Nonostante appartengano a schieramenti diversi – di centrodestra il primo, di centrosinistra il secondo – si tratta di persone serie che sanno ben distinguere la propaganda dalla gestione e che se si sono accordate per investire finalmente i 100 milioni già stanziati e mai utilizzati sapranno anche dare seguito alle promesse. Almeno questo è il giudizio che si ricava dalle reazioni in città, tese a dar credito all’iniziativa abbandonando lo scetticismo classico.
Dunque, l’opera immensa di Ferdinando Fuga – chiamato a realizzare il progetto da Carlo III di Borbone nel 1749 – tornerà a vivere restituendo una funzione a ciascuna delle quasi cinquecento stanze che la compongono. Con senso pratico, piuttosto che prevedere una sola e forse impossibile missione, gli oltre 100mila metri quadrati dell’immobile saranno destinati a istituzioni diverse: università, biblioteche, musei.
L’unione di queste energie sarà la forza trainante dell’idea che per svilupparsi avrà anche bisogno di capitali privati e quindi di destinazioni capaci non solo di occupare spazio, ma di produrre reddito. Qui si dovrà lavorare molto alla ricerca di un equilibrio soddisfacente tra le ragioni della Cultura e quelle dell’Impresa. Da una parte la ricerca della più ampia partecipazione possibile, dall’altra l’esigenza del profitto per garantire la sostenibilità economica.
Qui si potrà valutare il grado di maturazione degli imprenditori napoletani, in prima battuta gli industriali, che saranno chiamati a contribuire al compimento della grande incompiuta. Come accade per il Duomo di Milano, ci vorrebbe un consesso di uomini e donne di buona volontà e portafoglio largo per garantire che gli sforzi non vadano perduti e che, anzi, tutto sia condotto e portato a termine a regola d’arte. Nei minimi dettagli.
Potrà essere questa una prova della ritrovata vocazione dell’antica capitale a saper fondere fantasia e concretezza per potersi legittimamente considerare e chiamare creativa generando ricadute positive sull’intera popolazione. È il mito del buon governo che si rinnova con tutta la suggestione emotiva che si porta dietro: nulla saprà condizionare i comportamenti più del buon esempio. Il successo produce altro successo.

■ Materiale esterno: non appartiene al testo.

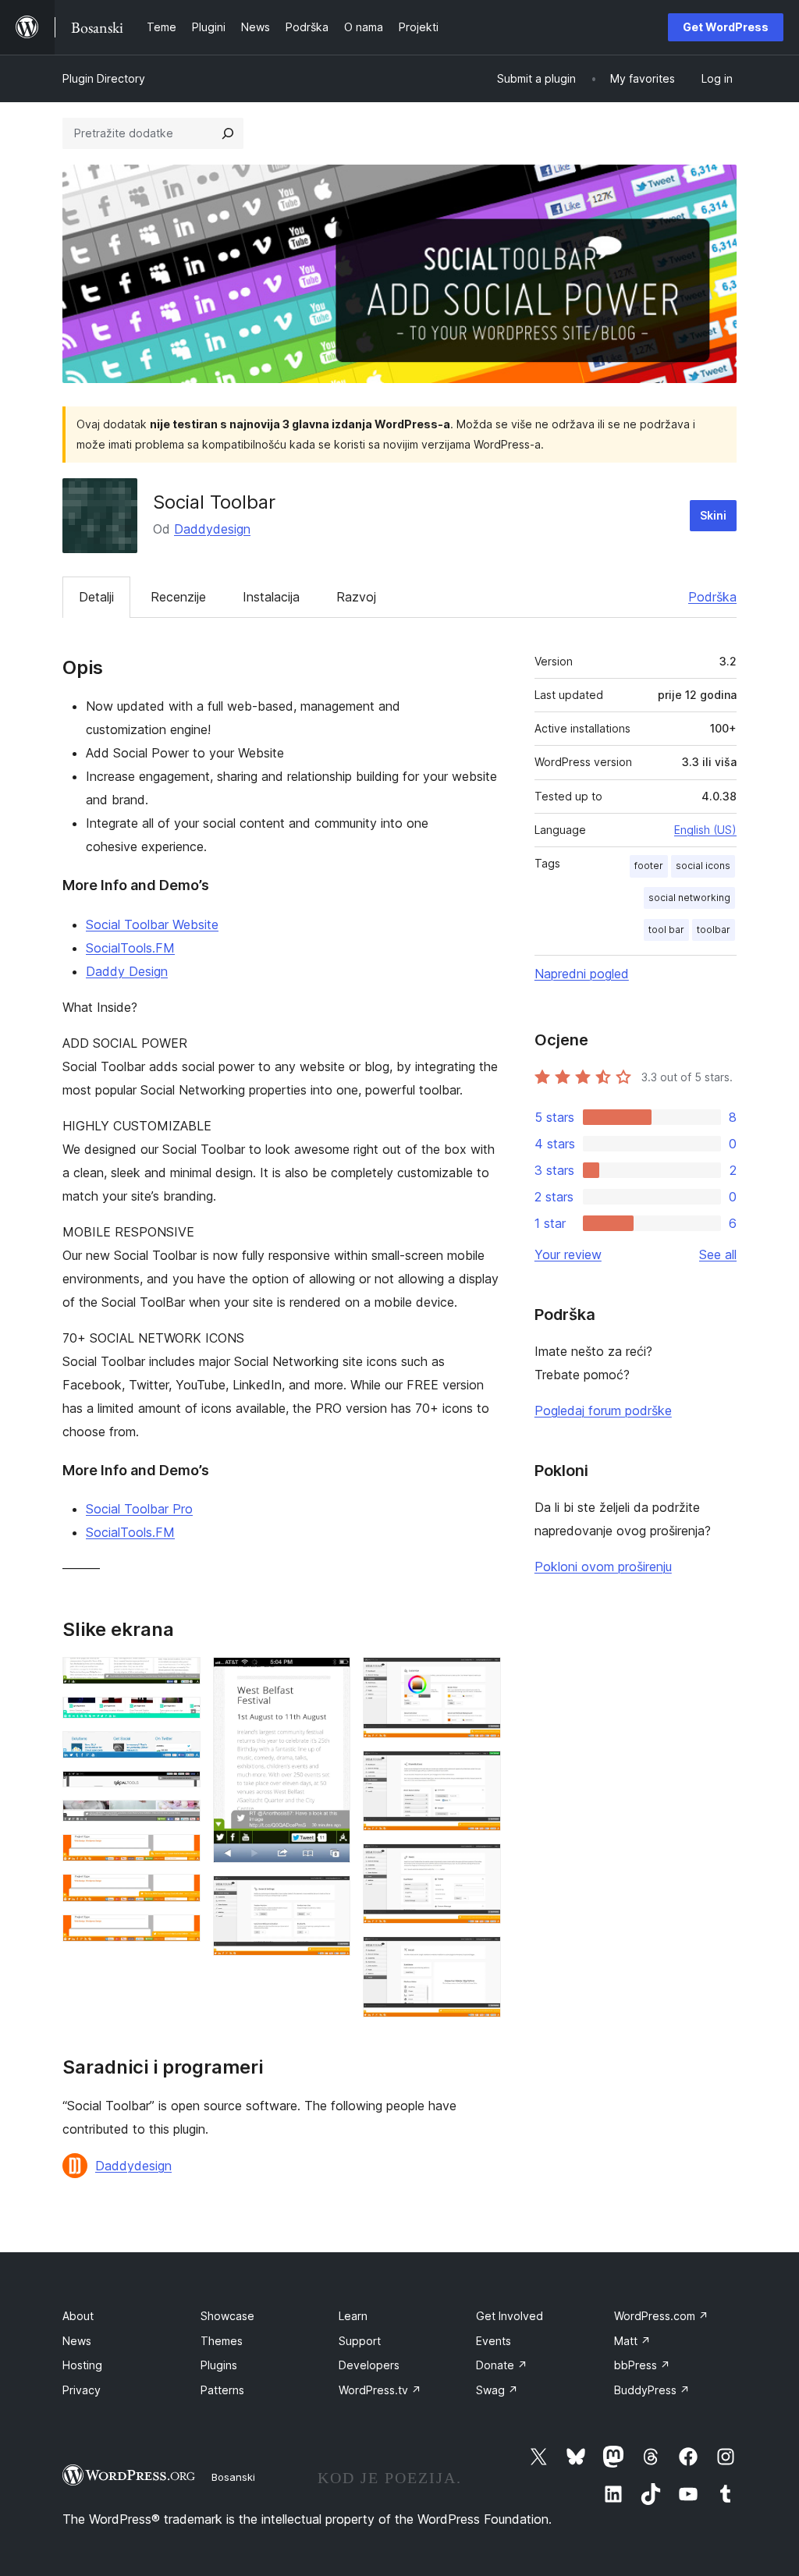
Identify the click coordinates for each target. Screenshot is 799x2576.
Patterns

Anche e forse soprattutto per questo il patto siglato in questi giorni a favore di telecamere e macchine fotografiche assume una particolare importanza. I tempi di esecuzione non potranno dilatarsi a dismisura per incapacità o capriccio del caso. E non tanto perché pressati dalle scadenze del Pnrr (comunque indifferibili), quanto piuttosto per mostrare che davvero si è capito che occorre cambiare passo quando in gioco c’è il benessere della collettività.
Il fermento culturale che da sempre caratterizza la città – in musica, letteratura, arte cinematografica, teatro, pittura e scultura – non ha mai trovato una cornice che ne potesse esaltare la qualità e la quantità. Proprio in queste settimane dell’argomento si sta occupando il blog Nagorà che s’interroga sulle strutture e gli strumenti di cui possono disporre oggi a Napoli gli artisti di ogni genere per veder meglio organizzata e valorizzata la propria offerta.